To do -
Reproduce the material verbatim from the line containing "The image size is (1024, 724)." through the line containing "will [x=19, y=10].", including both of those lines.

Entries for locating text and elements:
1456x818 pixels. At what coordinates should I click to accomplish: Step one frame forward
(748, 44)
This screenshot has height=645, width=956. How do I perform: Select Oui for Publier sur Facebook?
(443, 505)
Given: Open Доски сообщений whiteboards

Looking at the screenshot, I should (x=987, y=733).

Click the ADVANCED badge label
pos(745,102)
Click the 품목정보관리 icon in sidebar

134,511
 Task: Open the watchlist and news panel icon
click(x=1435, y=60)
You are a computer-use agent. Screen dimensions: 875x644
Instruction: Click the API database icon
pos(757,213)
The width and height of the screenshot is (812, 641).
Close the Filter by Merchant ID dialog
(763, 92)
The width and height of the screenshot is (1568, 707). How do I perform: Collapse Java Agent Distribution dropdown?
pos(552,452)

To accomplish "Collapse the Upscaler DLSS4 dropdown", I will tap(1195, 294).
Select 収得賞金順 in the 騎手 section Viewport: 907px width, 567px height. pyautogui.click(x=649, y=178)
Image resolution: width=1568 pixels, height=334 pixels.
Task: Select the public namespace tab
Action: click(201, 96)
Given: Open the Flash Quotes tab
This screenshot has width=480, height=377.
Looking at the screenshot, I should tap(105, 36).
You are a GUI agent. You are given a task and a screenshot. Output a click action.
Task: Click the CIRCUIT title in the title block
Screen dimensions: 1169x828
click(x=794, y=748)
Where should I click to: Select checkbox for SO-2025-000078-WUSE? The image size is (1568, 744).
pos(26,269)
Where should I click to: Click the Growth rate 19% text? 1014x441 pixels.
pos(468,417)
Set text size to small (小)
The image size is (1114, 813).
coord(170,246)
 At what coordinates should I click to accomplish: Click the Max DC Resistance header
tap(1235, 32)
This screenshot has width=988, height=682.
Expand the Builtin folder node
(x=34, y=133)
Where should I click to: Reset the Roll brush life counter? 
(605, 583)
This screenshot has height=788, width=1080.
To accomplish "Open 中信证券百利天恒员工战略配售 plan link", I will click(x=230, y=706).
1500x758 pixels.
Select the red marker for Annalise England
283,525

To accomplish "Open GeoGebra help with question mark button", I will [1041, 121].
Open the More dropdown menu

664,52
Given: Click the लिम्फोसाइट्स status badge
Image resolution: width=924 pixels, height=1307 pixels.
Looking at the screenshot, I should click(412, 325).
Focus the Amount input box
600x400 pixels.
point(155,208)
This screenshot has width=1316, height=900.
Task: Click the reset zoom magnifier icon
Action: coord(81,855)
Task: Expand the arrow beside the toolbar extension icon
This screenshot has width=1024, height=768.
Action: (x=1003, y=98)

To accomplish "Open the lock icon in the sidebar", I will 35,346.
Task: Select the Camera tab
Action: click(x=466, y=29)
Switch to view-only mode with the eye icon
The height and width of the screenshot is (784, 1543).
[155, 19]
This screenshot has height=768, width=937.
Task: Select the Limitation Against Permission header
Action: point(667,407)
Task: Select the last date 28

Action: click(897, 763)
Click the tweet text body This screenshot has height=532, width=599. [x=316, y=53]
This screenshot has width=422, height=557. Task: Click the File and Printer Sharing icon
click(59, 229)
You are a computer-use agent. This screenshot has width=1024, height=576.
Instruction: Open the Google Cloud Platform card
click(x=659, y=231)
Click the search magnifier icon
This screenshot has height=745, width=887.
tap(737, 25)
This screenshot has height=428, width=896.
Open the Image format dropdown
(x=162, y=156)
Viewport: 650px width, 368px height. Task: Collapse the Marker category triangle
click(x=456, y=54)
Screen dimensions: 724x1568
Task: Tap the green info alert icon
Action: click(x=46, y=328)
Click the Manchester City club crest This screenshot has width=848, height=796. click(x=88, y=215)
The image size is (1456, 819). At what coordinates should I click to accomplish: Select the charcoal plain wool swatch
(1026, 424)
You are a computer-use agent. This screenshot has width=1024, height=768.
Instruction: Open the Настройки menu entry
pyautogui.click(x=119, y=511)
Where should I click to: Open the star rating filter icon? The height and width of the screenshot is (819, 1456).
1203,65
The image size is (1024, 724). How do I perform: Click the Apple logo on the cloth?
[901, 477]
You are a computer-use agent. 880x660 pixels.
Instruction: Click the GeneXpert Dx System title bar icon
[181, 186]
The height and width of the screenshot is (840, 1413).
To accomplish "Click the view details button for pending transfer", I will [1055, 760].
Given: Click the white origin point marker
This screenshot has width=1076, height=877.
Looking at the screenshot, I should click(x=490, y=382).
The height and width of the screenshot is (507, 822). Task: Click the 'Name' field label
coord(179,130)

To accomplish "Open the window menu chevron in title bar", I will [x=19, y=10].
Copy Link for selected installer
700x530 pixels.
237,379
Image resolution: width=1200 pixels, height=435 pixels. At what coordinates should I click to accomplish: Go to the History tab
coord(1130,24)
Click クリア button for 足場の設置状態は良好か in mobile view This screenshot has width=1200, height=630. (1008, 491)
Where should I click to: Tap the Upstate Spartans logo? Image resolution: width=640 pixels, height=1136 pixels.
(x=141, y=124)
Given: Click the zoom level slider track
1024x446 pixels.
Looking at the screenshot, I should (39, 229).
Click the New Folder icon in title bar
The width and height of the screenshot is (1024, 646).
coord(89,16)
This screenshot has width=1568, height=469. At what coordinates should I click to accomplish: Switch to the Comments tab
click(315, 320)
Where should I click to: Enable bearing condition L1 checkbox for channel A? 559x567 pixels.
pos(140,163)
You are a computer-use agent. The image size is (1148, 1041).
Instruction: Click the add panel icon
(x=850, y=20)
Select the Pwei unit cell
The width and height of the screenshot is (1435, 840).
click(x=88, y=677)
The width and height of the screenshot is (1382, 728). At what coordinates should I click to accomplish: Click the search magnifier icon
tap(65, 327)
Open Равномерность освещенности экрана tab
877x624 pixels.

Result of this task -
The image size is (1024, 724). How do I perform: Click the Apple logo on the cloth?
[901, 477]
You are a computer-use agent. 880x660 pixels.
Instruction: Click the GeneXpert Dx System title bar icon
[181, 186]
The height and width of the screenshot is (840, 1413).
To accomplish "Click the view details button for pending transfer", I will [1055, 760].
Given: Click the white origin point marker
This screenshot has width=1076, height=877.
Looking at the screenshot, I should click(x=490, y=382).
The height and width of the screenshot is (507, 822). Task: Click the 'Name' field label
coord(179,130)

To accomplish "Open the window menu chevron in title bar", I will [x=19, y=10].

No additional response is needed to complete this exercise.